1  Introduction

Learning Goals
  • Familiarize yourself with the RStudio layout.
  • Play around in the RStudio console to gain familiarity with the basic structure of R code.

1.1 Background

Data

The word data often brings spreadsheets to mind, like the following data on penguins.

# A tibble: 5 × 6
# Groups:   species, island [5]
  species   island    bill_length_mm bill_depth_mm flipper_length_mm body_mass_g
  <fct>     <fct>              <dbl>         <dbl>             <int>       <int>
1 Adelie    Biscoe              37.8          18.3               174        3400
2 Adelie    Dream               39.5          16.7               178        3250
3 Adelie    Torgersen           39.1          18.7               181        3750
4 Chinstrap Dream               46.5          17.9               192        3500
5 Gentoo    Biscoe              46.1          13.2               211        4500

This data is called tidy because:

  • each row = a unit of observation (a penguin in this data).
  • each column = a measure on some variable of interest: quantitative (numbers with units) or categorical (discrete possibilities or categories).
  • each entry contains a single data value, ie, no analysis, summaries, footnotes, comments, etc. Only one value per cell.
Check Your Understanding

Considering the above data, answer the following questions:

  • How many observation are there?
  • How many measures are there? What are they?
  • What is the bill length in mm of the Adelie penguin living in the Dream island?

The definition of data, however, is much more expansive, like this one from Google:

The followings are data, too!

  1. emails in your inbox which contain text and more
  2. social media posts which contain text and more
  3. images
  4. videos
  5. audio files
Check Your Understanding

For each data example above, answer the following questions:

  • How can the data be converted into a tidy table?
    • What are the units of observation, ie, what do the rows represent?
    • What are four of the possible variables we might track for each observation, ie, what goes into the columns?
  • Indicate what people, groups, organizations, etc might use data like this.

Data Science

Data Science extracts knowledge from data within a particular domain of inquiry, and particular contexts. Below are examples from just within Macalester:

(a) Shields-Cutler’s website
(b) Haro-Carrión’s website
(c) the Futures North website
Figure 1.1: Images from faculty at Macalester

Data Science Workflow

Though the examples above vary dramatically in their domain, context, and methodology, they share a general data science workflow as shown below. We will touch on each of the steps of this workflow this semester.

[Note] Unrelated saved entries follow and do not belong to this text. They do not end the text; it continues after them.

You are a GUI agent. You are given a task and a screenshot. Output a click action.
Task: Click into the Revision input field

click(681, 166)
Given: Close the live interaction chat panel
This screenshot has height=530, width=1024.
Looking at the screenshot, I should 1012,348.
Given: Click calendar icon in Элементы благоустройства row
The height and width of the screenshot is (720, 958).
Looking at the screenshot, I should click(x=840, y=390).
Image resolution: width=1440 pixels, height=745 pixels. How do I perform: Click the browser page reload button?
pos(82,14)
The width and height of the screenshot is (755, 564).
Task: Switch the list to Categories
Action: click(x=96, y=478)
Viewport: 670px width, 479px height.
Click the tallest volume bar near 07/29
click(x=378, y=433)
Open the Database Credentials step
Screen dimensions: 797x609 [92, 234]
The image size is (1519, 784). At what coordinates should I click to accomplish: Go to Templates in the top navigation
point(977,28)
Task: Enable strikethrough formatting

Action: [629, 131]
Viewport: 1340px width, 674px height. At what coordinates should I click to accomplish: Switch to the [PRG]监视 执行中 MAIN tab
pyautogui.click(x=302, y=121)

Data Science workflow, as told through Legos. Source
Step In 112 Beyond 112 (or as part of your project)
data collection the basics of getting data into RStudio web scraping, databases, APIs
data preparation essential wrangling skills advanced wrangling skills, natural language processing
data visualization essential univariate, bivariate, multivariate, and spatial viz interactive viz, animations
data analysis exploratory data analysis prediction, statistical modeling, machine learning, AI
data storytelling yes! yes!

Software

Working with modern data, hence doing Data Science, requires statistical software which means that calculators and spreadsheet functionality don’t cut it. Hence, We’ll exclusively use R and RStudio. Below are illustrative pictures of both.

Why R?

  • free
  • open source–the code is free & anybody can contribute to it
  • huge online community which is helpful for when we get stuck
  • industry standard along with Python
  • create reproducible and lovely documents including this online book!
Fun Fact

RStudio was started by 1991 Mac alum Joseph J. Allaire and beta-tested at Mac!

1.2 Exercises

Instructions

General

  • Be kind to yourself.
  • Collaborate with your assigned partner.
  • Ask questions when you and your assigned partner get stuck.
  • The best way to learn is to play around focusing on recognizing patterns then noting them down
  • Remembering details could be challenging at the beginning but will become natural the more you code.
  • The solution to the exercise is at the bottom of the page. Check your answers against it.

Launching RStudio

Your portfolio should be opened in RStudio as a project. Check the upper-right corner of RStudio, if your portfolio repository name is shown there, then your are good to go. Otherwise, open GitHub Desktop –> from dropdown menu located on the top-left corner, select your portfolio repository if not selected –> Repository menu –> select Show in Explorer/Finder → double-click the file ending in Rproj

Adding Lesson to Portfolio

NOTE: If the lesson does NOT requires creating a Quarto document, skip the following instructions.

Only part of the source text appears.